Ziegler explained that ALS, also known as Lou Gehrig's Disease, is a progressive neurodegenerative disease that affects nerve cells in the brain and spinal cord. People in late-stage ALS are completely paralyzed ~ they can't swallow or breath on their own. He said 6,000 new cases are diagnosed every year in the U.S., the disease usually presents between the ages of 40 and 70, and, after diagnosis, the average life span is two to five years. He said there is no effective treatment or cure.

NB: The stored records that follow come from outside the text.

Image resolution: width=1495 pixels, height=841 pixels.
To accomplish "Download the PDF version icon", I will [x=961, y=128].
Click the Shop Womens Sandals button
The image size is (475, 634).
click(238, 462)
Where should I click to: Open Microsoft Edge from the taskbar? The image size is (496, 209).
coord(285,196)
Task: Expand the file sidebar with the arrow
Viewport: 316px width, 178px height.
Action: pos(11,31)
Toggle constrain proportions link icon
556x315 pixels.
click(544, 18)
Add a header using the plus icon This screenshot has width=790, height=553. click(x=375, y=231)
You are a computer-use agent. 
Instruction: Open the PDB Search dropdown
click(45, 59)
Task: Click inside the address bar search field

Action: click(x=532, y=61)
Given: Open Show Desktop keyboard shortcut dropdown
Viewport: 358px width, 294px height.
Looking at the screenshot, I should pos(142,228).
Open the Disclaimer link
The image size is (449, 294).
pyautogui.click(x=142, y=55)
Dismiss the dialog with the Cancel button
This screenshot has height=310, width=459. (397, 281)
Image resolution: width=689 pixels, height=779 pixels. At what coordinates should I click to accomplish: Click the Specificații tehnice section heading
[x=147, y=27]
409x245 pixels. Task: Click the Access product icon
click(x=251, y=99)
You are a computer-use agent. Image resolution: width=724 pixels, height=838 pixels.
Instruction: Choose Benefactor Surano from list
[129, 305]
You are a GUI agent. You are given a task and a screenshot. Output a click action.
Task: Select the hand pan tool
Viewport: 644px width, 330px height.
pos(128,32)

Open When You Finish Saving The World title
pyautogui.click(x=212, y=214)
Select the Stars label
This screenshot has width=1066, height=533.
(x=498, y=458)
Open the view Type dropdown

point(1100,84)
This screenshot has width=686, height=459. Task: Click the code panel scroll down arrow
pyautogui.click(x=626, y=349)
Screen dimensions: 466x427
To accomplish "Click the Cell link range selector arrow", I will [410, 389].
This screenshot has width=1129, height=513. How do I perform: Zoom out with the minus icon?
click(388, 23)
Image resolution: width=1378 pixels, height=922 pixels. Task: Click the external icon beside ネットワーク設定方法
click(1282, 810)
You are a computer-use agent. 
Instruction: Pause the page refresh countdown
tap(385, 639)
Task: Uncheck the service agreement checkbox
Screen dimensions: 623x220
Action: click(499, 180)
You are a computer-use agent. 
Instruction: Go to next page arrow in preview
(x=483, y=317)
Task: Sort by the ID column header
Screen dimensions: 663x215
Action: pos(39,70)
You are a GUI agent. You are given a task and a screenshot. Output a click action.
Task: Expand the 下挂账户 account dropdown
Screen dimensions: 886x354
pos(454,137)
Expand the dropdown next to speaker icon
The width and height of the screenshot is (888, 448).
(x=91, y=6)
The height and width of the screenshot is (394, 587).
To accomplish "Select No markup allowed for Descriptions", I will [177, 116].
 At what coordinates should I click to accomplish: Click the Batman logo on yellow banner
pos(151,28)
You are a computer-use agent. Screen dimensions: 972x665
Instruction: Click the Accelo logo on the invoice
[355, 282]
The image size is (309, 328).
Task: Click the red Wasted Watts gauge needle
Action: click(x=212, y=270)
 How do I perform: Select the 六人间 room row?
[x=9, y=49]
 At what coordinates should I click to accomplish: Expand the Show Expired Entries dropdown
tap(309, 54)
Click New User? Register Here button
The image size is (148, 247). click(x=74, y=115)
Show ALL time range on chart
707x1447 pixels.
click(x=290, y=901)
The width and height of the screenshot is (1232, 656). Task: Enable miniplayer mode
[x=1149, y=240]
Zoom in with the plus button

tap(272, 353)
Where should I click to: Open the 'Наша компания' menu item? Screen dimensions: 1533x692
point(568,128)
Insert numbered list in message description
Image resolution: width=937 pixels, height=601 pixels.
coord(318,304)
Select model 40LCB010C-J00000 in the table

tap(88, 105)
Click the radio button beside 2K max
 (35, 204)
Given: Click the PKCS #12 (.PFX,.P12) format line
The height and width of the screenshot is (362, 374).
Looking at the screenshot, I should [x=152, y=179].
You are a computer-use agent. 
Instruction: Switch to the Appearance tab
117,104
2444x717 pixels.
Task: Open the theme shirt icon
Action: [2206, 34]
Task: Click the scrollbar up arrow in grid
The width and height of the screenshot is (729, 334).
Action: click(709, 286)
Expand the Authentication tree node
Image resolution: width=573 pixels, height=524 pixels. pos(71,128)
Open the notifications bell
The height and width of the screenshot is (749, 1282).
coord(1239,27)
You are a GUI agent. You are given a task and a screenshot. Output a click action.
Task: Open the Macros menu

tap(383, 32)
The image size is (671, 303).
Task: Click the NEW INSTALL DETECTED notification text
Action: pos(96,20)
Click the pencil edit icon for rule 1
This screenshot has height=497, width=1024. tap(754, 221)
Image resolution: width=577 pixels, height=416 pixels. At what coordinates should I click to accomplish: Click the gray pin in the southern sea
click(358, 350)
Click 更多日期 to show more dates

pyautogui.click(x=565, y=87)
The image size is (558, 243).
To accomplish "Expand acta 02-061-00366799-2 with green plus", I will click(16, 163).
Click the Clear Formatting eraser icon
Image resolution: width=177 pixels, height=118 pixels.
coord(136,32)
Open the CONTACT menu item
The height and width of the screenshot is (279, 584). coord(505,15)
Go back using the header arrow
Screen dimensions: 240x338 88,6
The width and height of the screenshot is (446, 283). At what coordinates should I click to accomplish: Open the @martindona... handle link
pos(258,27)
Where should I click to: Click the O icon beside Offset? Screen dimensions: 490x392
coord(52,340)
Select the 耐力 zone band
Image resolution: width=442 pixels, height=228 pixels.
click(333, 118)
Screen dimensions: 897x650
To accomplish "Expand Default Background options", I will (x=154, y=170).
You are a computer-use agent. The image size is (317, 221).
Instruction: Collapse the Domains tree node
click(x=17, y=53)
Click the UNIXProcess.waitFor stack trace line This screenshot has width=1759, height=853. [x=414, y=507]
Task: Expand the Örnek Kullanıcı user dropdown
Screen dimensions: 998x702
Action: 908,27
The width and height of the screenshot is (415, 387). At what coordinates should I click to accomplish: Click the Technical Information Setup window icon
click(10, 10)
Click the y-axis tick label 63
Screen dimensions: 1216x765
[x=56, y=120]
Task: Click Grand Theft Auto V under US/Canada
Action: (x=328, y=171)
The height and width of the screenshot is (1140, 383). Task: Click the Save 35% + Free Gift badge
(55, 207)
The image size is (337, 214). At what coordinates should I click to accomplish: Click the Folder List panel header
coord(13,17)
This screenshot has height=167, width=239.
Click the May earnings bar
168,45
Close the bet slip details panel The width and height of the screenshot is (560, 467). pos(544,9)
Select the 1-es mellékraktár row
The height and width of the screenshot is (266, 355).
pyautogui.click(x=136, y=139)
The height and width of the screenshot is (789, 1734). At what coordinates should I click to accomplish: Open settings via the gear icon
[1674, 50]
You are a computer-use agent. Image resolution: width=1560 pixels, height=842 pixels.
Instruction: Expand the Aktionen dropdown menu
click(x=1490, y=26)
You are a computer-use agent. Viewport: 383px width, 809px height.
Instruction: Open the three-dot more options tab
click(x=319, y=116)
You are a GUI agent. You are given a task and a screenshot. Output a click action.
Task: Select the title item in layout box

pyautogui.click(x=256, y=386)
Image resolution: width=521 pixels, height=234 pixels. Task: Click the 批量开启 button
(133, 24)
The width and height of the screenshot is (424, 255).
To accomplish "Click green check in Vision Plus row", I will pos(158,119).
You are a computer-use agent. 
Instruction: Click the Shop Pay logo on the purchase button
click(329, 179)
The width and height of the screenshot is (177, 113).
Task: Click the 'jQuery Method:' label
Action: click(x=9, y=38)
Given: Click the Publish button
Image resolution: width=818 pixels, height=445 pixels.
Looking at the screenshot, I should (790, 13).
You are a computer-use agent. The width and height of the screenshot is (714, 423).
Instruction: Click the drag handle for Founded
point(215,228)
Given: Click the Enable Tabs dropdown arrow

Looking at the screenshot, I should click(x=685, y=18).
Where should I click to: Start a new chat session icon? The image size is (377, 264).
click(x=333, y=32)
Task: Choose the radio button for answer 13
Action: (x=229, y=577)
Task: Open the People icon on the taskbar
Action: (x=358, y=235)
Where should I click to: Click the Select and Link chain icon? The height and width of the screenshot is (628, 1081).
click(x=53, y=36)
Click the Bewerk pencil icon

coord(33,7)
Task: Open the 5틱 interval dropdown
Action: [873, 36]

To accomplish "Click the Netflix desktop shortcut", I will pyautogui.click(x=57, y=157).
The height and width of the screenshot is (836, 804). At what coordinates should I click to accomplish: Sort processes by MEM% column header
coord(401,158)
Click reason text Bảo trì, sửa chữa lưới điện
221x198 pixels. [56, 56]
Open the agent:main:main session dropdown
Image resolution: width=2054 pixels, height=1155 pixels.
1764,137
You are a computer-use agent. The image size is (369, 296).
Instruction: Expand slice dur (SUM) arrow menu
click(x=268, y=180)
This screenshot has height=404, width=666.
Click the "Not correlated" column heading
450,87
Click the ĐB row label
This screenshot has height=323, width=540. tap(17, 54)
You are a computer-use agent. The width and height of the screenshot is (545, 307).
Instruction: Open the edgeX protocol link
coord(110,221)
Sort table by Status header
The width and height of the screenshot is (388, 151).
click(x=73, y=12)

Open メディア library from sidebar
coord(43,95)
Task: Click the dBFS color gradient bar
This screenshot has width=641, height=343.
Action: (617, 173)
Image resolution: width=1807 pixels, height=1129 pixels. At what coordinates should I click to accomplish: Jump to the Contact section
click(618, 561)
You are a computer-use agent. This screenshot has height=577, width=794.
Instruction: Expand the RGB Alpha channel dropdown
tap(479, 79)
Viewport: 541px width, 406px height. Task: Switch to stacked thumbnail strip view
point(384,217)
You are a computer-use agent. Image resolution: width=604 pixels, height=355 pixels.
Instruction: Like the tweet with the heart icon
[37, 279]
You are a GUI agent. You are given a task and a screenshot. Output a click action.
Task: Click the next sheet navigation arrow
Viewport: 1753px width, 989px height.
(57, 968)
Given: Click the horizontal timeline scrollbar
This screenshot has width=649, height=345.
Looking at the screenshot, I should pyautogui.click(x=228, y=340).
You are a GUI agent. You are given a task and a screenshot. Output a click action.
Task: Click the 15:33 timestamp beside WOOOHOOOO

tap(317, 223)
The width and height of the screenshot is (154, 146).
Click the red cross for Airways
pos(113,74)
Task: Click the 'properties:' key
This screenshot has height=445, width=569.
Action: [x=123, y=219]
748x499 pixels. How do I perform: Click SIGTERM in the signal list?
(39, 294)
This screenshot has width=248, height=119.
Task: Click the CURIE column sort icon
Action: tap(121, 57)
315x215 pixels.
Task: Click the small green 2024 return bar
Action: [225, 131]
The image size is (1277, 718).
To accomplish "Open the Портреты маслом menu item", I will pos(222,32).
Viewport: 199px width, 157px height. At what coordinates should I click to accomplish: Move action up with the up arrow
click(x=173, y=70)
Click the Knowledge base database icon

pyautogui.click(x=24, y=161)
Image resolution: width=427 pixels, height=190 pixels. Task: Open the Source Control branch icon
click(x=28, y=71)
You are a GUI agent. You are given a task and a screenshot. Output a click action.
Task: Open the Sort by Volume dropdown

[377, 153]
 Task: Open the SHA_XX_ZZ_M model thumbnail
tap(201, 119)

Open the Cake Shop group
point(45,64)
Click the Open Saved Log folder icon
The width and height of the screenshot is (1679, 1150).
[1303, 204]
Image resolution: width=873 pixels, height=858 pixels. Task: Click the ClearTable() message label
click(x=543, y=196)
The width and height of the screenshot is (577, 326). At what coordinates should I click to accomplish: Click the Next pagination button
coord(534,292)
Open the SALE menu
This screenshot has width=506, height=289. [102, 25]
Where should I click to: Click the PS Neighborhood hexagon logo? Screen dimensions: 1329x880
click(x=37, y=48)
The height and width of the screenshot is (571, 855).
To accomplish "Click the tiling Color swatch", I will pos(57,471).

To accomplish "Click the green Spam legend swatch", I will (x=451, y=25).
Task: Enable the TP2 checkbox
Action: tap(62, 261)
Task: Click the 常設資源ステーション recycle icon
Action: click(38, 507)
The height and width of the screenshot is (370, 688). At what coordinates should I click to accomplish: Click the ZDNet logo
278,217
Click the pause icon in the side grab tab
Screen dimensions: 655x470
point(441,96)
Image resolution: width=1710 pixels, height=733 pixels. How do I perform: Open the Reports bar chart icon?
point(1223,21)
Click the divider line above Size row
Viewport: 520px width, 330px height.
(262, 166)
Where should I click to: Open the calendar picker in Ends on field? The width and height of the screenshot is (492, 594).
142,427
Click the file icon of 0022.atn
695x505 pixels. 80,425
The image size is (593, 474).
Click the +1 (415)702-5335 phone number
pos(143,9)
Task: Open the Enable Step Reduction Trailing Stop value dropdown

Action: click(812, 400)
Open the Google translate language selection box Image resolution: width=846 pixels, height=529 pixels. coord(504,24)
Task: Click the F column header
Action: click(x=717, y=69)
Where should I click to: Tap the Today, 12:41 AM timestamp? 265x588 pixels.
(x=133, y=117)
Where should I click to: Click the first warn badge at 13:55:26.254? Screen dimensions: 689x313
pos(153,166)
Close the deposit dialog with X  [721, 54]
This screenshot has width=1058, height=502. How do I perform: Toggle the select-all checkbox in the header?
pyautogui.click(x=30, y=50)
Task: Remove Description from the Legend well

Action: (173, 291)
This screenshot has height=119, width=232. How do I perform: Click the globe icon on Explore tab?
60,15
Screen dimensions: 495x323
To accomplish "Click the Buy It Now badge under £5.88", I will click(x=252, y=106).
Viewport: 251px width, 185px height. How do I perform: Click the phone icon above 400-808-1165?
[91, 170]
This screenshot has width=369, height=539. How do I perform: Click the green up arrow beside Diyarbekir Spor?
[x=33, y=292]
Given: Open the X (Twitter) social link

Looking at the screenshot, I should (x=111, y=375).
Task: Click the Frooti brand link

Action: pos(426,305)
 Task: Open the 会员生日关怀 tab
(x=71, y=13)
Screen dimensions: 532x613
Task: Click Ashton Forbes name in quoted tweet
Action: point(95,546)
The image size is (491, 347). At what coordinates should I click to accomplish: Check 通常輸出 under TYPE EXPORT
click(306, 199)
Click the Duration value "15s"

Ziegler then talked about his own fight with ALS. After experiencing unusual muscle twitching and weakness, he underwent a battery of tests and was diagnosed in February 2015. During the past year and a half, he said he has gone from being completely independent to completely dependent ~ he has lost the use of his arms, legs and core muscles. In preparation for what he knows will come, he has a feeding tube and has begun to prepare for speech loss.
Despite this irreversible degeneration, Ziegler is committed to being active and social. He has a five-year-old son who he takes to hockey, swimming and pre-school. He has become an active advocate for ALS ~ traveling to D.C. to speak with legislators, attending conferences, helping write a guidance document for drug development with the FDA. He praised the ALS Association which supports home adaptation, equipment, work days, counseling, advocacy and R&D.
Ziegler said what keeps him fighting are his son, his friends and family, and the 20,000 others in the U.S. who have the disease, as well as their families. He told students that no matter what your personal obstacles, "you can still make a difference in the lives around you ~ and just a little bit of hope can go a long way."